Знаю Льва со студенческих лет, с первых курсов — наши институты были рядом, но когда впервые увидела его в больнице, он был уже завотделением и оказался совсем другим. Все вроде то же, да не то. И вальяжность, и расслабленность, тягучий, иронический взгляд, медлительность — все исчезло, вернее, все осталось, но переродилось. Да, вальяжность, но шустрая; да, медлительность, но пока сидит; расслабленность, но с настороженностью, и если иронический взгляд, то быстрый и по ясному поводу. Привычный рисунок вдруг исчез, растворился. Не надо валить в кучу все его больничное со всем, что за пределами болезней. Не надо думать лишнего… Сейчас он сидит у стариков… Он сидит там, а я… Сидит пожилая женщина, ноги вытянула, скрестила и жалеет себя.

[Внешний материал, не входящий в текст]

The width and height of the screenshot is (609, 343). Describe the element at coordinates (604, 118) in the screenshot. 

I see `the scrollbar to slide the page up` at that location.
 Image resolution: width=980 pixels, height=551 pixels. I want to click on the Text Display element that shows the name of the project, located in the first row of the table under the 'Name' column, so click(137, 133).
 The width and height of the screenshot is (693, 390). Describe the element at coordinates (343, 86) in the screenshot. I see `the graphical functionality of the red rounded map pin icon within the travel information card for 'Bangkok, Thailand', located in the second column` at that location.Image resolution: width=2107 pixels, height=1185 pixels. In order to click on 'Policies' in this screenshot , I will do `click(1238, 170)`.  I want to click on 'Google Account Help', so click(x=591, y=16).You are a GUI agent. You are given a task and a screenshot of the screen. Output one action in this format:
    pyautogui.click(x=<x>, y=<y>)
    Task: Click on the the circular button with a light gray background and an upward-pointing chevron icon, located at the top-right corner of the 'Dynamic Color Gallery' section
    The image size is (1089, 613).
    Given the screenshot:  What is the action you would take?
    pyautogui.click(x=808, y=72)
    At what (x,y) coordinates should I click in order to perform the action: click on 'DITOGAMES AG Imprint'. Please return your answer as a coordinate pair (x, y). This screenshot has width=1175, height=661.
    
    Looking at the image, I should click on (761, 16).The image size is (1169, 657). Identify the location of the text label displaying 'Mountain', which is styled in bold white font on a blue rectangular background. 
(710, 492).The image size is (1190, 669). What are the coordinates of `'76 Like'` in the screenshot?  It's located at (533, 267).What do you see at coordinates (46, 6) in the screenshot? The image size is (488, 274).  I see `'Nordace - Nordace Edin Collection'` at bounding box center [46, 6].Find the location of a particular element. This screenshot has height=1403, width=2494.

Красивая картинка. Вязанье бы еще и тихую музыку. Ничего нет. Тишина. И из Иркиной комнаты ни звука. Хоть бы вылезла, спросила. А что ей спрашивать? Она знает: папаня на посту, он для нее всегда на посту. Так матери-одиночки придумывают отцов «в командировках». Вот наш — в вечной командировке в тридцати минутах от собственного дома. Не хочу злиться, себя накручивать, вчерашним по горло сыта.